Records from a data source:
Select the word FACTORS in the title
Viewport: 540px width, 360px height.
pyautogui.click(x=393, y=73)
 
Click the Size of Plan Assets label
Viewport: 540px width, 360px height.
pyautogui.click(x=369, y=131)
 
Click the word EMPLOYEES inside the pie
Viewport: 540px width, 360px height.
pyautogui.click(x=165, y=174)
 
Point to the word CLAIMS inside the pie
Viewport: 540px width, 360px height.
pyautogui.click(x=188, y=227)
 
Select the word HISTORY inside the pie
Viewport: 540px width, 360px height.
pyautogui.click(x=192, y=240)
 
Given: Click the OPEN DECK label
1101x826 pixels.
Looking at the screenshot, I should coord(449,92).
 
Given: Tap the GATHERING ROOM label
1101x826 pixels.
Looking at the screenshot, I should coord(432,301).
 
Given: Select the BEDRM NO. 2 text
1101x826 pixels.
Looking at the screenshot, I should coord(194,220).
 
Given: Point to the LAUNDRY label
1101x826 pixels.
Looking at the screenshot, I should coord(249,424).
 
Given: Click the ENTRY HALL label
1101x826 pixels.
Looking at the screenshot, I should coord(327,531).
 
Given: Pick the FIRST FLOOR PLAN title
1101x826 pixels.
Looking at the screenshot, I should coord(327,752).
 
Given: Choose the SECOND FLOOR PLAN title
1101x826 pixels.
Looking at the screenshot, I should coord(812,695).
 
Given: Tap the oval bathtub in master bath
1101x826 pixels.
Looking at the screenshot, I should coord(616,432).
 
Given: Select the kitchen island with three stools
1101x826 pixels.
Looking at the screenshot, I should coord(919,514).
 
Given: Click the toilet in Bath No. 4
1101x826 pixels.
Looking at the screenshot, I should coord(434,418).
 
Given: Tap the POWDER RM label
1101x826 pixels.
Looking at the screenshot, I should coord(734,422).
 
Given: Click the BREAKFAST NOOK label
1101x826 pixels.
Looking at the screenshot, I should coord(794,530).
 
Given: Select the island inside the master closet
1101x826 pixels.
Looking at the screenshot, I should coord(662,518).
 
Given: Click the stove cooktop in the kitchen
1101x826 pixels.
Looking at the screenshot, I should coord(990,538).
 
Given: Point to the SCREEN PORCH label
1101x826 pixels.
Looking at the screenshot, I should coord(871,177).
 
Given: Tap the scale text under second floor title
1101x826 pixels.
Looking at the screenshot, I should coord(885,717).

* * *

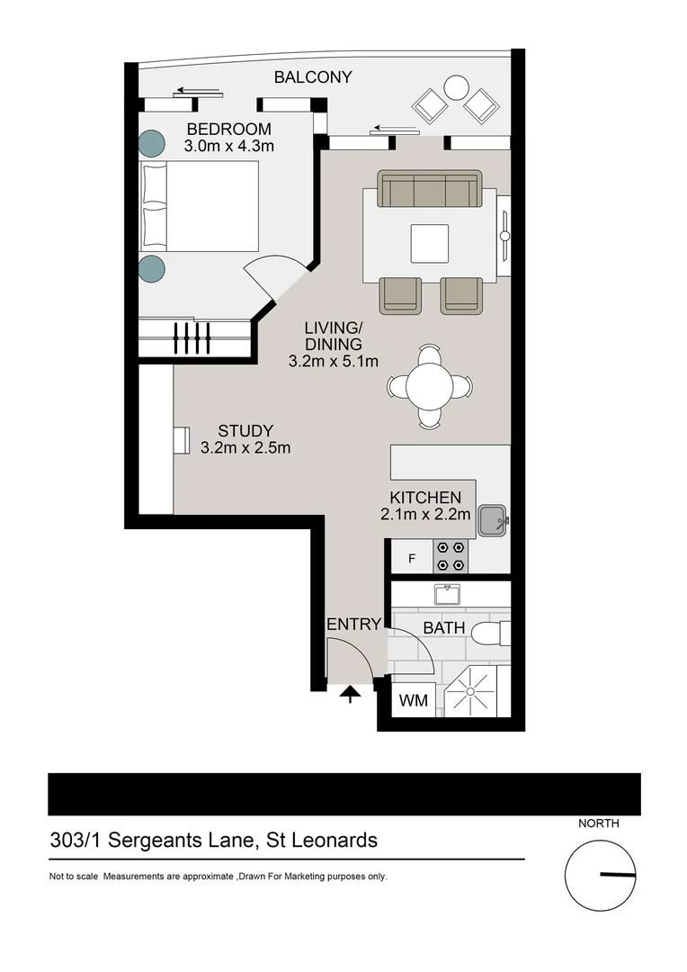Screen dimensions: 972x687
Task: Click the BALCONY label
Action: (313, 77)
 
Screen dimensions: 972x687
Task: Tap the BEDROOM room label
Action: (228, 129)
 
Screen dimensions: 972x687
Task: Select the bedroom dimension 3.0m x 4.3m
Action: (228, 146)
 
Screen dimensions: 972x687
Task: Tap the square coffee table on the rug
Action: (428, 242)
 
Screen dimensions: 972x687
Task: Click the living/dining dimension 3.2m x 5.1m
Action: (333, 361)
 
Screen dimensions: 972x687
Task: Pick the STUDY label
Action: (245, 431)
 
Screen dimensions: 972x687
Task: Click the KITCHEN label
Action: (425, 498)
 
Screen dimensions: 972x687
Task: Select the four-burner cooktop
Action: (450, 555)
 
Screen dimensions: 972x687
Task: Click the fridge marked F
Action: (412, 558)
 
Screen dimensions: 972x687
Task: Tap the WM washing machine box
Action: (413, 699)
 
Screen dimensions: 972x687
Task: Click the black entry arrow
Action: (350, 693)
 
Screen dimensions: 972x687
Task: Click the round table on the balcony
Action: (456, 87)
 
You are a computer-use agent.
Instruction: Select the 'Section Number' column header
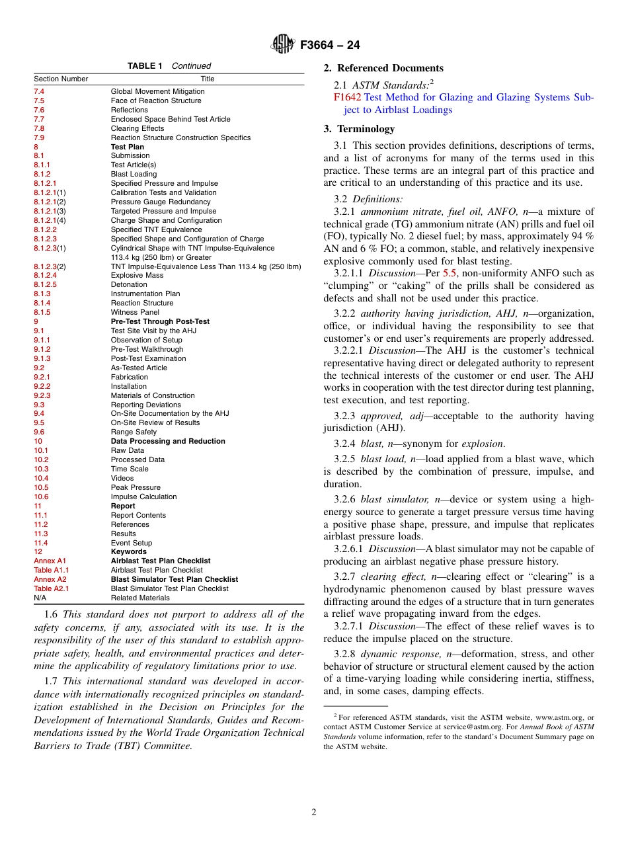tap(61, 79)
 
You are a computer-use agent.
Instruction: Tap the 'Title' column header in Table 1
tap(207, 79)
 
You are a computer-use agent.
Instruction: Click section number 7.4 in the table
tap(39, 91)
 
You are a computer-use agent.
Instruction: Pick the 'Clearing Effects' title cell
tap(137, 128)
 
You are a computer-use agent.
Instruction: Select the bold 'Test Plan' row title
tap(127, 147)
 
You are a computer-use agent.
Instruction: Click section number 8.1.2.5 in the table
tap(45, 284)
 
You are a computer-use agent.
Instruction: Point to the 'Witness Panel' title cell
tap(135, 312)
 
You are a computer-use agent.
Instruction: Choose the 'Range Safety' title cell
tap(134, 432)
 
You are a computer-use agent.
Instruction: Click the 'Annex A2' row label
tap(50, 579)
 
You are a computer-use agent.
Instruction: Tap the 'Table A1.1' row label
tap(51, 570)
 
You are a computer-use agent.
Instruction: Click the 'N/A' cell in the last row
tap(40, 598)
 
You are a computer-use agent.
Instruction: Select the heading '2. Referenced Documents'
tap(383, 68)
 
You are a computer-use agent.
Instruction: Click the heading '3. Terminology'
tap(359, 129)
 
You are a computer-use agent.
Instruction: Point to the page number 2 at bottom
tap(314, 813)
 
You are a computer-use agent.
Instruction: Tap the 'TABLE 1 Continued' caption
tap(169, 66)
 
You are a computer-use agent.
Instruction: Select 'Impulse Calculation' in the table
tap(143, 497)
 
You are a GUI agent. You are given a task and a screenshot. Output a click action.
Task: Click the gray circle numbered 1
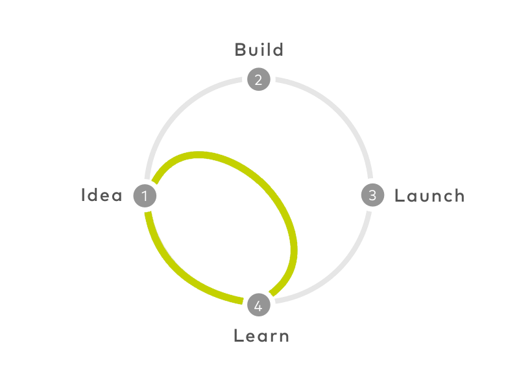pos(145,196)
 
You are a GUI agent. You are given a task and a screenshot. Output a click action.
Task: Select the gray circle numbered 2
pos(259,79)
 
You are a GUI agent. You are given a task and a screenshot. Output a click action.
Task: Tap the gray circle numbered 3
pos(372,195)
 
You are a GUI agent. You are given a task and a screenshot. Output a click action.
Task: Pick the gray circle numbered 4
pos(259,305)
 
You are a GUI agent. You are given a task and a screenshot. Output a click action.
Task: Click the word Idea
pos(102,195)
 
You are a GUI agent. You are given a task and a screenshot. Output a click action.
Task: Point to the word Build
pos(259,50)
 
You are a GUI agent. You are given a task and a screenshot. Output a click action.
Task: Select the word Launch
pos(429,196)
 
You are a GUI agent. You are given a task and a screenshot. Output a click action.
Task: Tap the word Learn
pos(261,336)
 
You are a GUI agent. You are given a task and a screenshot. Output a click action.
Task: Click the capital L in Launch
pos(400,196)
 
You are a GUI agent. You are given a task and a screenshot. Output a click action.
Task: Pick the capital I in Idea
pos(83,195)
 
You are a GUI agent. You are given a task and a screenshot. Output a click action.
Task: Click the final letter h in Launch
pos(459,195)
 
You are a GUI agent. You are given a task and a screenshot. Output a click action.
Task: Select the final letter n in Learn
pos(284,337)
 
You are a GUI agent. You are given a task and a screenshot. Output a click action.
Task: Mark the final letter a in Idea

Your objective:
Count the lines in the data above that contain the word "Launch". Give only the number.

Solution for this exercise:
3